My initial tests came back as follows:
Cholesterol – LDL – Bad Cholesterol – June 2009 test – 114
Cholesterol – LDL – Bad Cholesterol – October 2009 test – 102
Cholesterol – LDL – Bad Cholesterol – January 2010 test – 99
Cholesterol – LDL – Bad Cholesterol – April 2010 test – 108
Cholesterol – HDL – Good Cholesterol – June 2009 test – 39
Cholesterol – HDL – Good Cholesterol – October 2009 test – 35
Cholesterol – LDL – Bad Cholesterol – April 2010 test – 35
Cholesterol – HDL – Good Cholesterol – April test 2010 – 35
Total Cholesterol – June 2009 Test - 181
Total Cholesterol – October 2009 Test – 166
Total Cholesterol – January 2010 Test – 166
Total Cholesterol – April 2010 Test – Sorry, didn't write it down
TSH Result – Thyroid - June 2009 Test – 121.8
(Started on 50 MCG Synthroid)
TSH Result – Thyroid - June Test 2009 – 46.6
(Started on 100 MCG Synthroid)
TSH Result – Thyroid - January Test – 27.8
(Started on 150 MCG Synthroid)
TSH Result – Thyroid - April Test – 11
(Started on 175 MCG Synthroid)
Triglycerides - June 2009 Test – < 150
Triglycerides - October Test – < 150
Triglycerides - January Test – < 150
Triglycerides - April Test – 153
I have to go back in another month for a follow up.
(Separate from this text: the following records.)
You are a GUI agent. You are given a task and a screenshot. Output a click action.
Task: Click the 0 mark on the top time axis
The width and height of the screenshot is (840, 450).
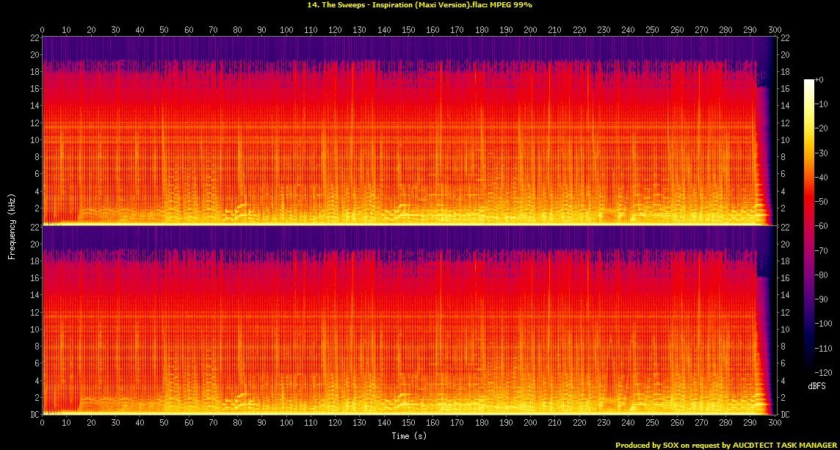[x=43, y=30]
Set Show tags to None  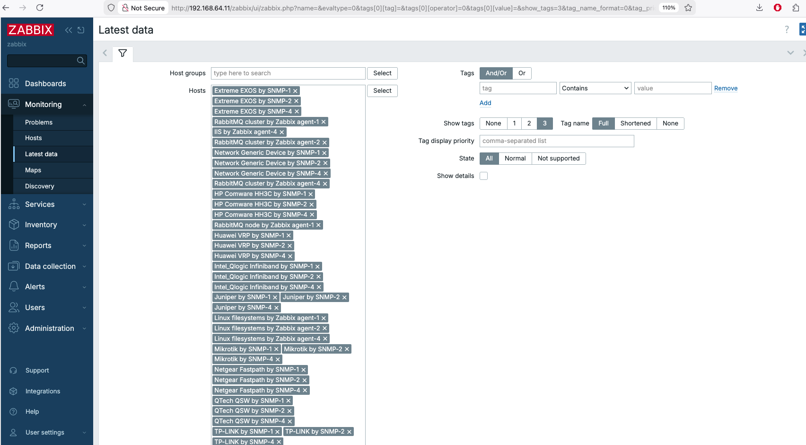pos(493,123)
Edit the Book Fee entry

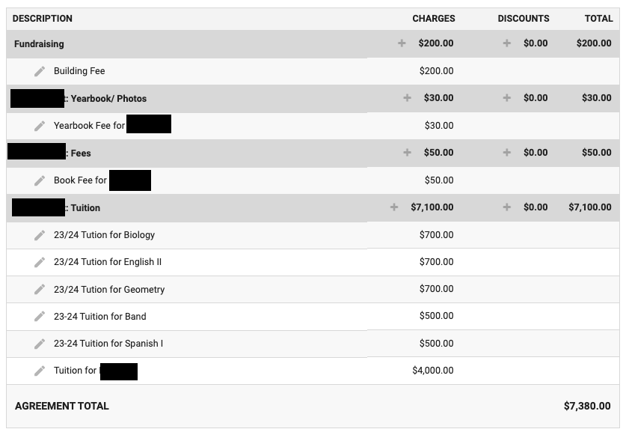40,180
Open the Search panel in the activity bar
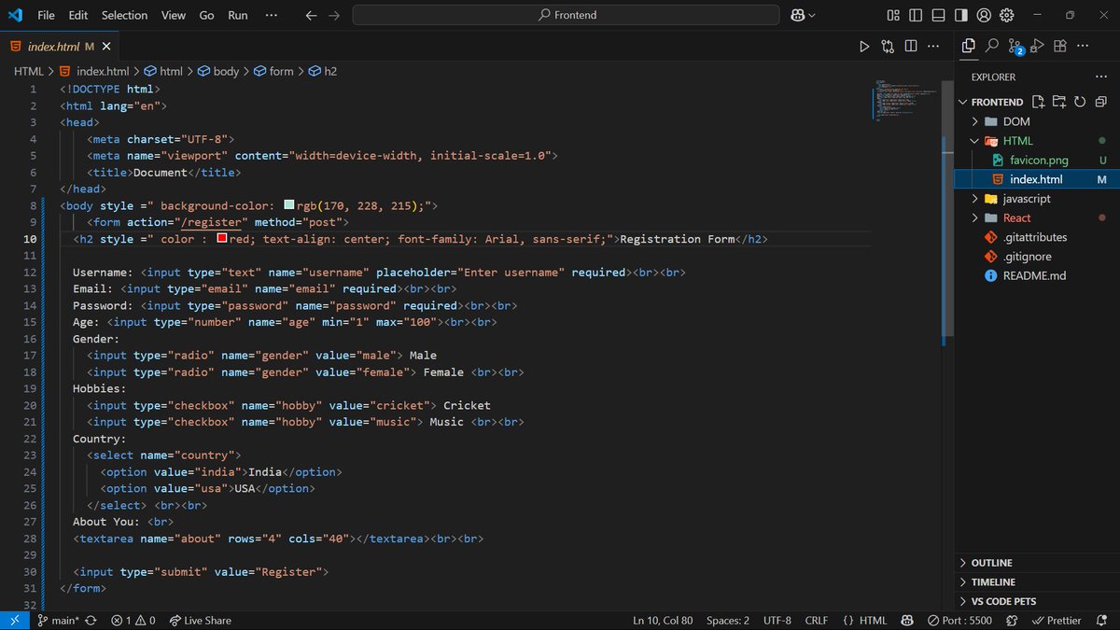Viewport: 1120px width, 630px height. click(991, 45)
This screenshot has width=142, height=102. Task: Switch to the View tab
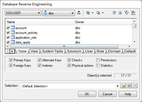point(34,51)
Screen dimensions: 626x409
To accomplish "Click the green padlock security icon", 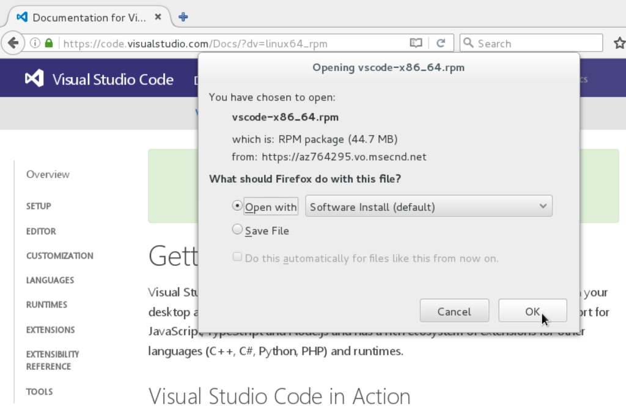I will pos(49,43).
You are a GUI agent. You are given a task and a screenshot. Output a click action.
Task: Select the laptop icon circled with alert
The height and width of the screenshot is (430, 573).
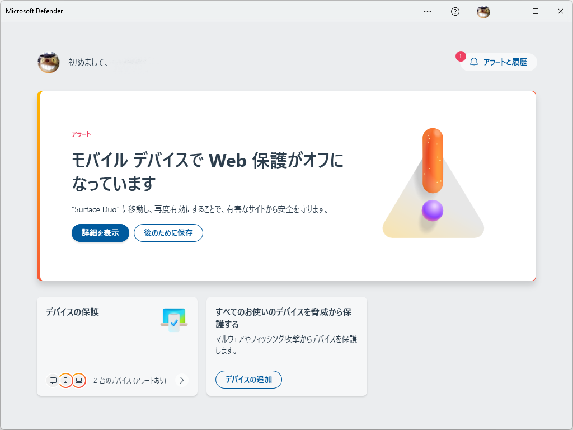[79, 380]
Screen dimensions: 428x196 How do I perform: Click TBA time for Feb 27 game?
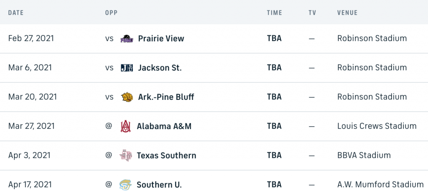(274, 38)

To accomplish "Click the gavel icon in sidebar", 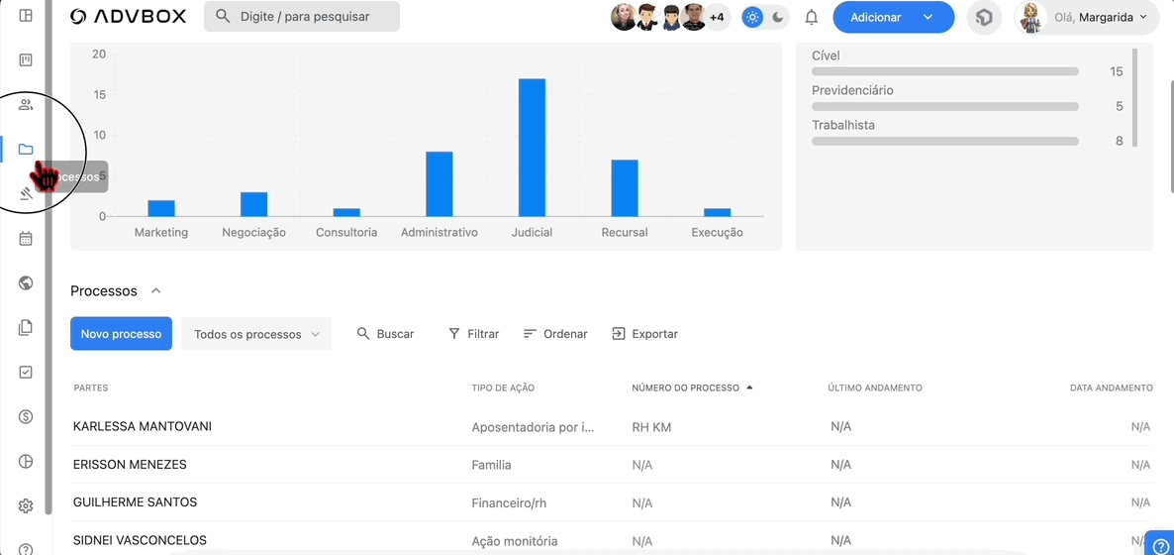I will click(26, 193).
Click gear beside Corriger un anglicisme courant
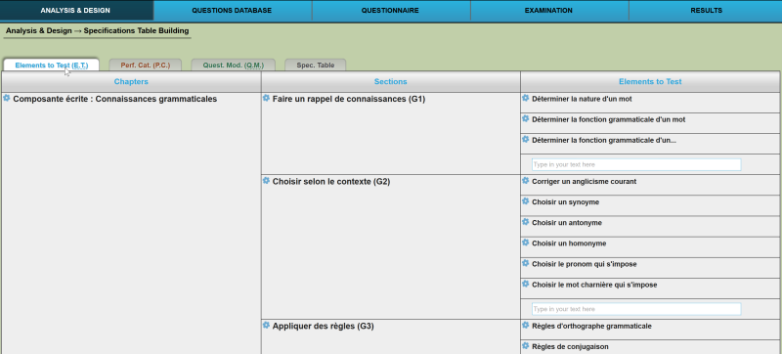The height and width of the screenshot is (354, 782). click(525, 181)
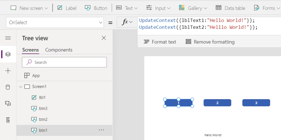Insert a Label from the toolbar

pyautogui.click(x=67, y=8)

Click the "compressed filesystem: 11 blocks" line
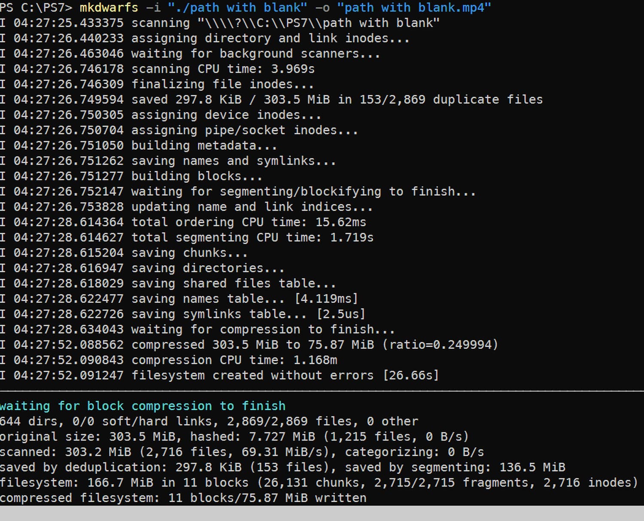click(183, 498)
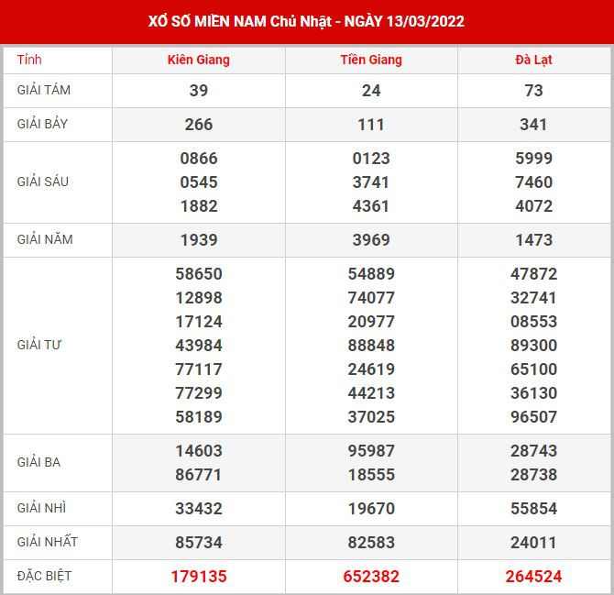Click the Kiên Giang column header
Image resolution: width=614 pixels, height=595 pixels.
199,61
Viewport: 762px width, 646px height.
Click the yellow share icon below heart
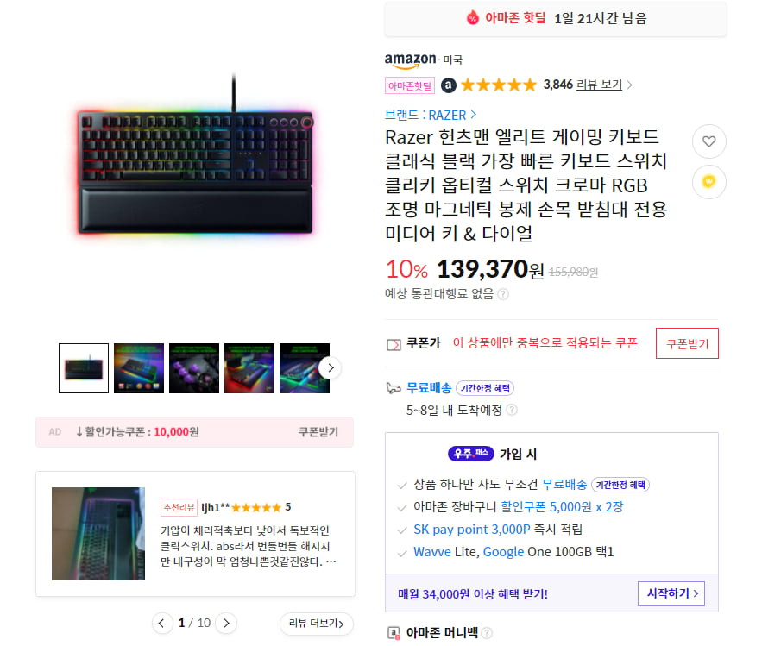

Hope this helps. Steve
2.88 can be boarder line TSH for Hypo depending on the active hormone levels, but very doubtful its Graves.
TSH is a messenger hormone, a signal from pituitary gland to tell the thyroid what to do.
You need to test what is called Free T4 and Free T3 thyroid hormone. T4 hormone is the storage hormone that is converted to T3 in your body when needed. T3 is the active hormone that your cells need to live. The levels of these are what creates symptoms of Graves or Hashimoto or plain hypo thyroid.